Problem description:
In the listing below, the answer starts at the line that has "Where should I click to: Click the orange" and stops after the line that has "Click the two-guests"; please repeat that part exactly and nothing more.

Source material:
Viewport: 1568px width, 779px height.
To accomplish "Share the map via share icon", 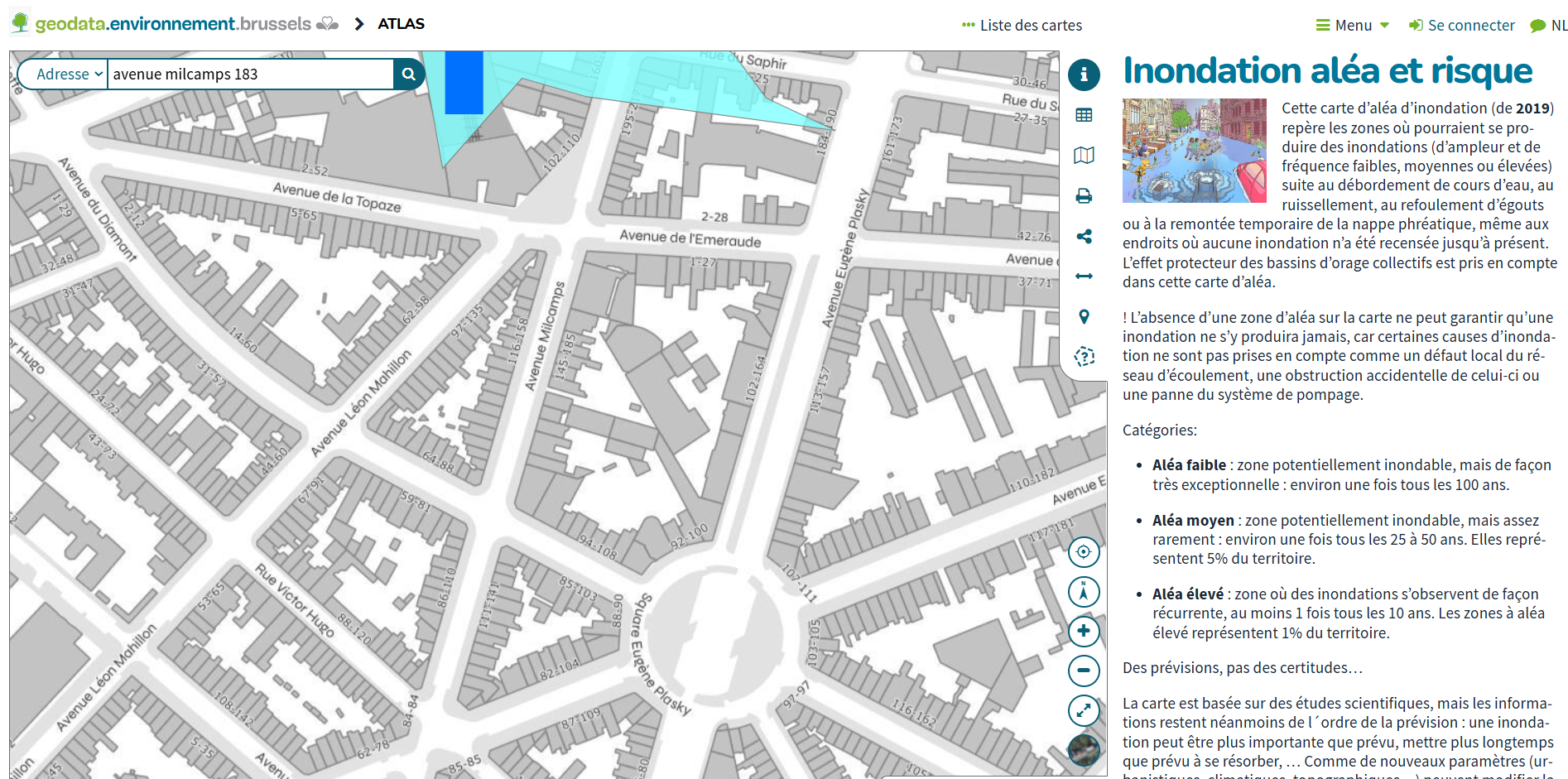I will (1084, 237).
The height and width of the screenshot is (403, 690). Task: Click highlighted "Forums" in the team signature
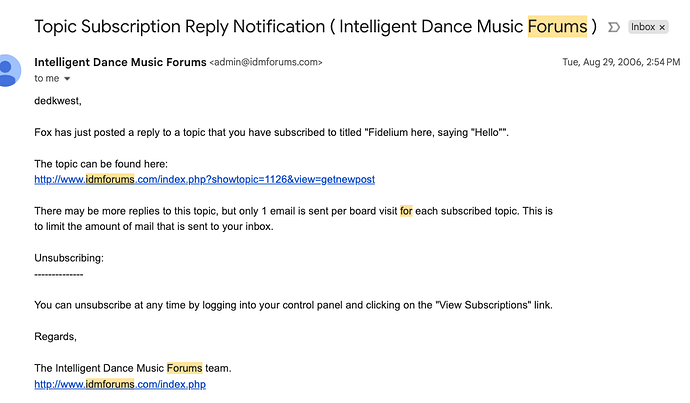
--
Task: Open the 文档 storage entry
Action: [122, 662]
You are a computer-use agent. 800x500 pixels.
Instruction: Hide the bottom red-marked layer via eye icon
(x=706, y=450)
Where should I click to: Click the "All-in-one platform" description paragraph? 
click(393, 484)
* * *
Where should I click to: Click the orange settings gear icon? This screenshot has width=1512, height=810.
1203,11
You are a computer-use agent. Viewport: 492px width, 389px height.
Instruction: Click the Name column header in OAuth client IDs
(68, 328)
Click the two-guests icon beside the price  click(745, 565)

Result for this exercise:
Where should I click to: Click the orange settings gear icon? This screenshot has width=1512, height=810.
1203,11
You are a computer-use agent. Viewport: 492px width, 389px height.
Instruction: Click the Name column header in OAuth client IDs
(68, 328)
Click the two-guests icon beside the price  click(745, 565)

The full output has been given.